The simple but brutal unfairness of this policy is best explained by Jakki Smith herself, in an interview she gave to The Guardian three years ago. She said:

“If you are living together the government classes you as a couple for the purpose of payments like council tax and jobseeker’s allowance, so why not when it comes to this?”

She took this argument to the High Court and lost, despite Justice Edis calling for a change to the law in his ruling. A year later, in 2017, the Court of Appeal found in her favour. The Court considered that, as Parliament treated cohabitees of two or more years as being in a stable and long-term relationship comparable to that of spouses and civil partners for the purposes of the dependency damages, there was no justification for treating co-habiting couples differently for the purpose of bereavement damages.

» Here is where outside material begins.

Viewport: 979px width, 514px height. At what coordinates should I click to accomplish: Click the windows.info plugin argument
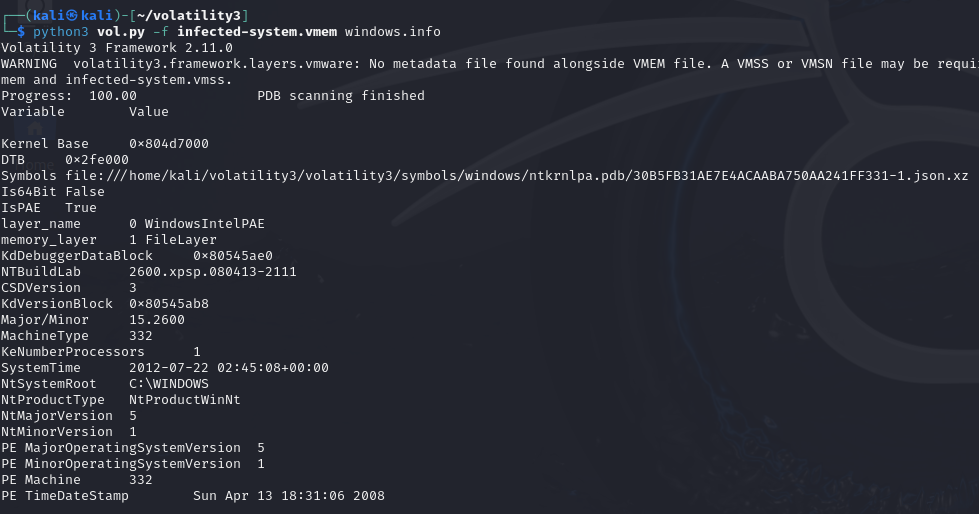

Parliament owes a debt of gratitude to Jakki Smith, for without her tenacity it is fair to assume that the changes to the law would not be happening today. The fact that she persevered to the extent that she did, fully in the knowledge that a ruling in her favour would not deliver any financial benefit but instead save future generations of grieving partners the same injustice she endured, is a testament to her. It is also a poignant legacy to her partner John.

The Opposition recognise that the method of updating the law presented to the House today has undergone scrutiny by the Joint Committee on Human Rights. It concluded that the remedial order before us today adequately addresses the judgment of the Court of Appeal. It does so by extending the bereavement damages scheme to co-habiting couples who have been living together for at least two years prior to death. This thereby removes the unlawful discrimination in section 1A of the Fatal Accidents Act 1976, identified by the Court of Appeal.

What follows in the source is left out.